Solutions changements climatiques : actions concrètes

Les changements climatiques ne sont plus une menace lointaine. Ils bouleversent déjà nos vies, nos économies et nos territoires. Face à cette réalité, une double stratégie s’impose : réduire drastiquement nos émissions de gaz à effet de serre pour limiter le réchauffement, et nous adapter aux impacts déjà inévitables. Les solutions existent à tous les niveaux. Elles nécessitent un engagement collectif et des décisions rapides.

Atténuation : réduire les émissions de gaz à effet de serre

Décarboner l’énergie

La production et la consommation d’énergie représentent 75% des émissions mondiales de gaz à effet de serre. Décarboner ce secteur constitue la priorité absolue.

Les énergies renouvelables (solaire, éolien, hydraulique) sont désormais moins chères que les énergies fossiles dans la plupart des régions du monde. Leur déploiement s’accélère : en France, la capacité installée d’énergies renouvelables a progressé de 18% entre 2020 et 2023. L’objectif fixé par la loi énergie-climat vise 40% d’électricité renouvelable d’ici 2030.

La rénovation énergétique des bâtiments permet de diviser par deux ou trois les consommations de chauffage. En France, le décret tertiaire impose aux bâtiments de plus de 1000 m² une réduction de 40% de leur consommation énergétique d’ici 2030. Les aides publiques comme MaPrimeRénov’ facilitent ces travaux pour les particuliers.

La sortie des énergies fossiles s’organise progressivement. Le charbon recule dans la production électrique européenne. Le gaz et le pétrole doivent suivre la même trajectoire pour respecter l’objectif de limitation du réchauffement à 1,5°C fixé par l’Accord de Paris.

Transformer les mobilités

Les transports génèrent 30% des émissions françaises de CO2. Électrifier les véhicules, développer les transports collectifs et favoriser les mobilités douces réduisent significativement cette empreinte.
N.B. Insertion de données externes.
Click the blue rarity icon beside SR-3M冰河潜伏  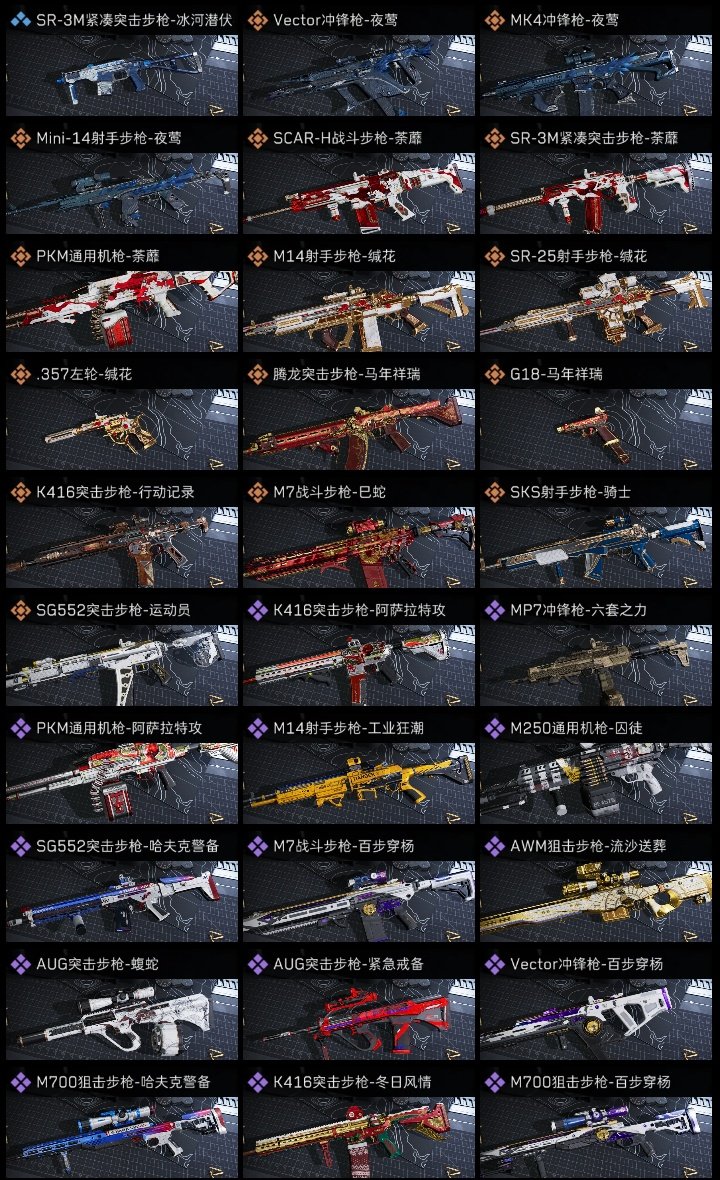20,20
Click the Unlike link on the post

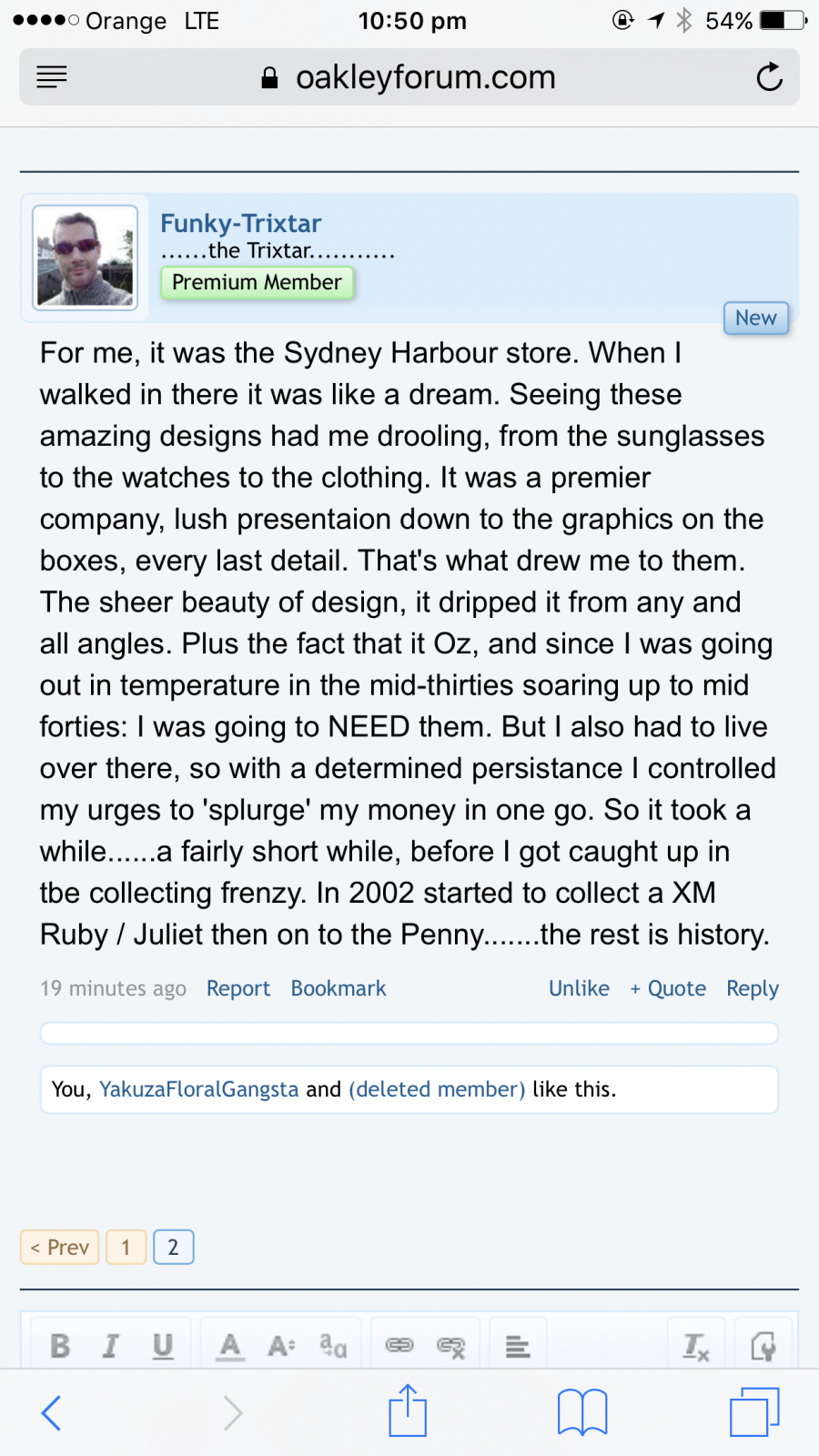579,988
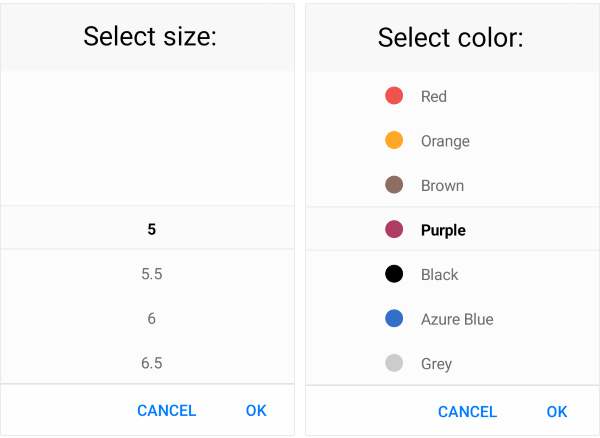Click the grey color circle
The height and width of the screenshot is (438, 600).
pos(394,363)
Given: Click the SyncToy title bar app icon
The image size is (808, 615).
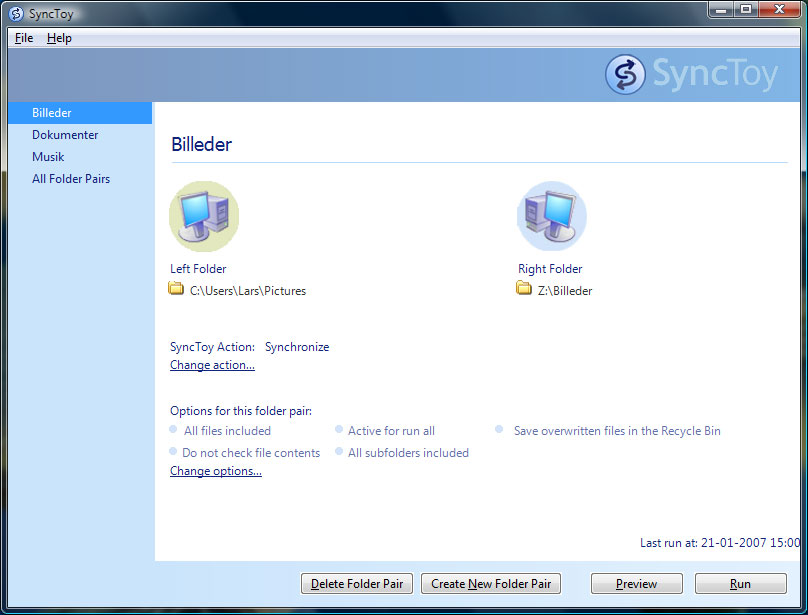Looking at the screenshot, I should pos(16,13).
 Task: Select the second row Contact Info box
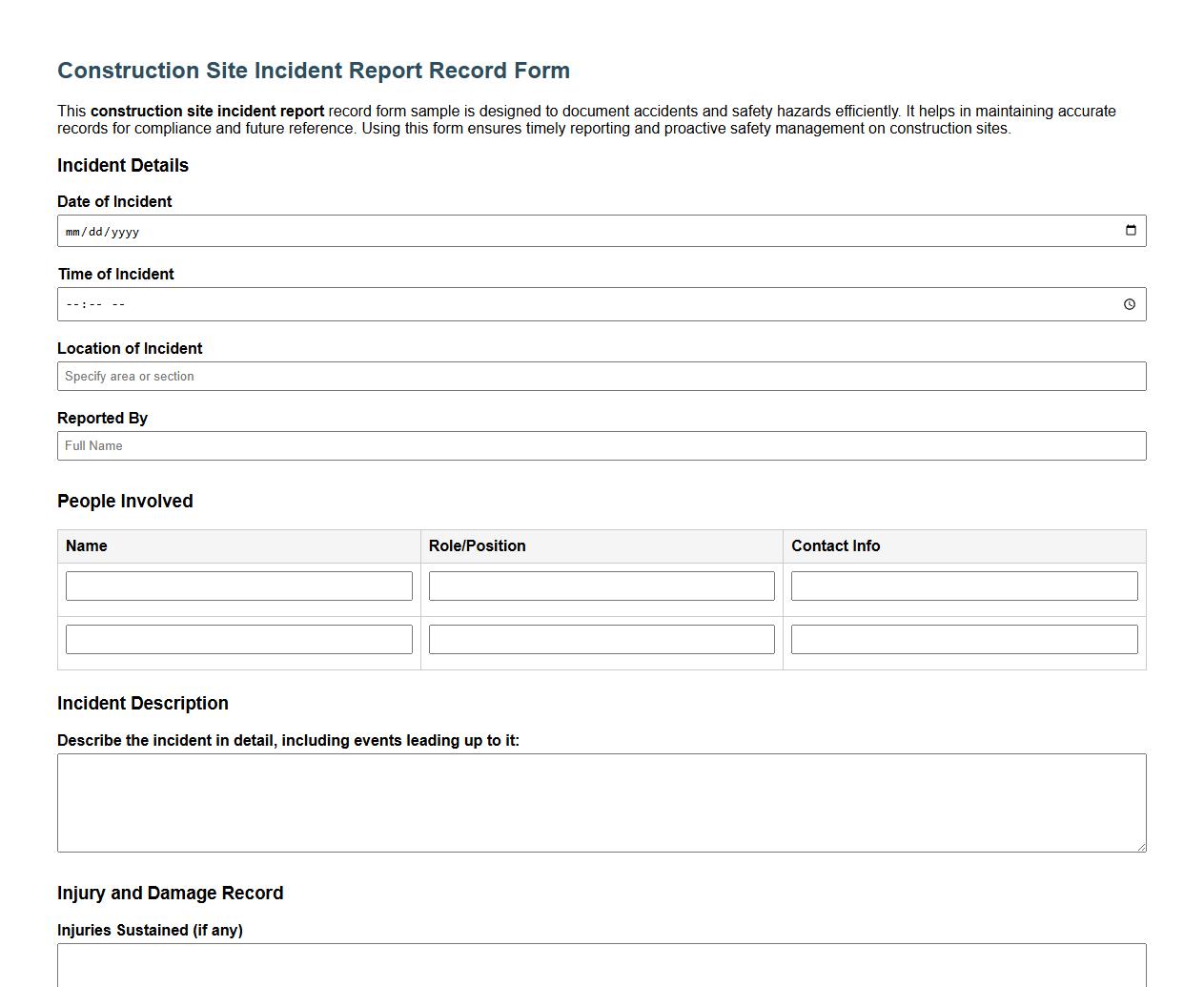click(x=963, y=638)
L’électrification des véhicules progresse rapidement. Les voitures électriques représentaient 17% des ventes neuves en France en 2023. Leur bilan carbone devient très favorable dès que l’électricité provient de sources décarbonées. Pour les flottes d’entreprise, la loi d’orientation des mobilités impose désormais un verdissement progressif.

Les transports en commun et le ferroviaire offrent une alternative crédible à la voiture individuelle. Un trajet en TGV émet 50 fois moins de CO2 qu’un trajet équivalent en avion. Les métropoles françaises investissent massivement dans leurs réseaux de tramway, métro et bus électriques.

Les mobilités douces (vélo, marche) transforment les déplacements urbains. Paris compte aujourd’hui plus de 1000 km de pistes cyclables. Le forfait mobilités durables permet aux employeurs de financer les trajets domicile-travail à vélo jusqu’à 700 euros par an.

Le transport aérien, responsable de 2 à 3% des émissions mondiales mais en forte croissance, nécessite une régulation plus stricte. La limitation des vols intérieurs courts et le développement des biocarburants constituent des pistes d’action.

Repenser l’agriculture et l’alimentation

L’agriculture et l’alimentation représentent 20 à 30% des émissions mondiales de gaz à effet de serre. Modifier nos pratiques agricoles et nos régimes alimentaires génère un impact majeur.

La réduction de la consommation de viande et de produits laitiers constitue le levier le plus efficace. L’élevage émet du méthane (25 fois plus réchauffant que le CO2) et monopolise 77% des terres agricoles pour produire seulement 18% des calories consommées. Diviser par deux sa consommation de viande réduit son empreinte carbone alimentaire de 30 à 40%.

L’agroécologie et l’agriculture régénérative améliorent la séquestration du carbone dans les sols tout en réduisant l’usage d’intrants chimiques. Les pratiques incluent les couverts végétaux, la rotation des cultures, l’agroforesterie et la limitation du travail du sol. Le label Haute Valeur Environnementale (HVE) certifie ces démarches en France.

La lutte contre le gaspillage alimentaire évite des émissions inutiles. Un tiers de la production alimentaire mondiale finit à la poubelle. Les entreprises de plus de 250 salariés ont désormais l’obligation de donner leurs invendus alimentaires.

Les circuits courts réduisent les émissions liées au transport et au stockage. Acheter local et de saison diminue l’empreinte carbone de son alimentation de 10 à 20%.

Engager les entreprises et l’industrie

Les entreprises, responsables de la majorité des émissions mondiales, doivent engager leur transformation. Les outils et obligations réglementaires se renforcent.

Le bilan carbone devient obligatoire pour les entreprises de plus de 500 salariés en France. Il mesure l’ensemble des émissions directes et indirectes, y compris celles des fournisseurs et de l’usage des produits. Cette évaluation doit s’accompagner d’une stratégie de réduction chiffrée.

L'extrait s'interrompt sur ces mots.